UC Berkeley

Building autonomous agents that learn to make predictions and take actions in sequential environments is a central problem in artificial intelligence, with applications as diverse as personalized medicine, self-driving cars, finance, and scientific discovery. Despite impressive success in certain areas such as natural language, games, and robotic demonstrations, sequential prediction and decision-making remains challenging in the absence of known models, accurate environment simulators, short-range dependencies, and large and diverse datasets.

In this thesis, we formulate problems to capture challenging yet prevalent settings encountered in the real-world. Given the formulations, we then design reliable and efficient learning algorithms, leveraging recent advances in statistics and optimization. In the first part of the thesis, we consider the problem of learning to make predictions in unknown and only partially observed linear dynamical systems. Contrary to prior predictive models which fail in the presence of long-range dependencies, we design an algorithm that provably returns near-optimal predictions regardless of the system's degree of stability and forecast memory.

**TASKS AND EXERCISES:**
1 – Copy out the thesis abstract word for word, from "UC Berkeley" up to and including "and diverse datasets.".
2 – Extend the thesis abstract by writing what comes after its last sentence.

**DATASET CONTENT:**

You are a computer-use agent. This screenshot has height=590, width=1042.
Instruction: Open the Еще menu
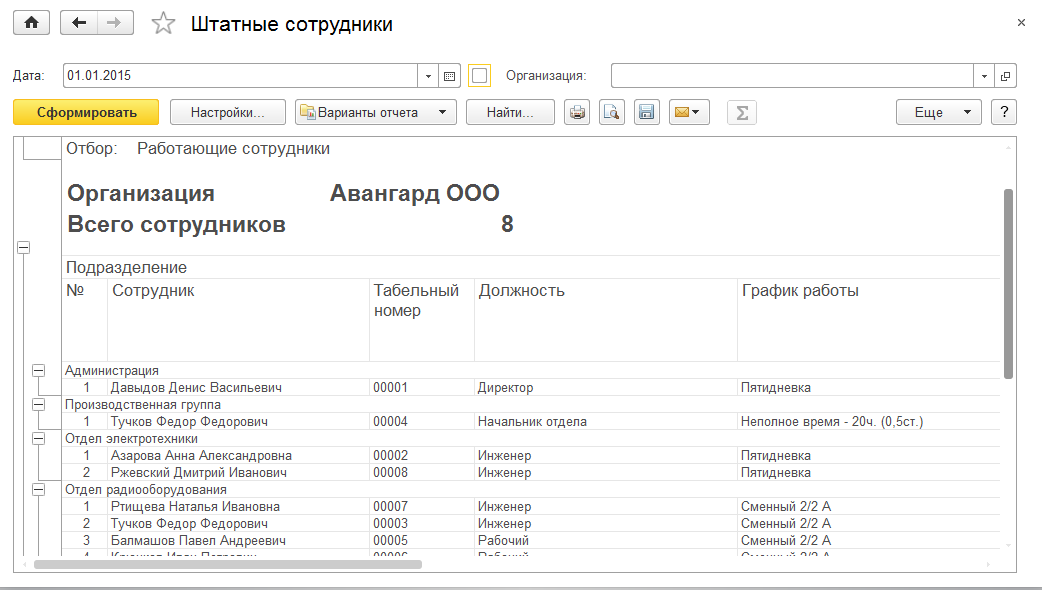click(x=938, y=112)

**RESPONSES BY TASK:**
1 –
UC Berkeley

Building autonomous agents that learn to make predictions and take actions in sequential environments is a central problem in artificial intelligence, with applications as diverse as personalized medicine, self-driving cars, finance, and scientific discovery. Despite impressive success in certain areas such as natural language, games, and robotic demonstrations, sequential prediction and decision-making remains challenging in the absence of known models, accurate environment simulators, short-range dependencies, and large and diverse datasets.

2 –
In the second part, we shift our attention to reinforcement learning (RL), the problem of learning to make decisions in an unknown sequential environment. We start by focusing on the offline setting, where the agent is only provided with a previously-collected dataset of interactions and does not have further access to the environment. We propose a new framework to study offline learning problems given datasets of any composition, ranging from expert-only to uniform coverage, and thus unifying two main offline learning paradigms: imitation learning and vanilla offline RL. Equipped with this framework, we design an algorithm based on pessimism in the face of uncertainty and prove that it is nearly optimal for any, possibly unknown dataset composition.

We then turn to the online setting, where the agent learns while interacting with the environment. In this setting, the agent faces a dilemma in each step: whether it should exploit the current knowledge and select a seemingly optimalaction or it should explore and visit different regions of the environment. We propose a framework that unifies common exploration methods by adding an adaptive regularizer to the standard RL objective. We show that a particular regularizer design yields a simple optimistic exploration strategy that enjoys fast optimization and efficient exploration, achieving state-of-the-art performance in several locomotion and navigation tasks when combined with deep neural networks.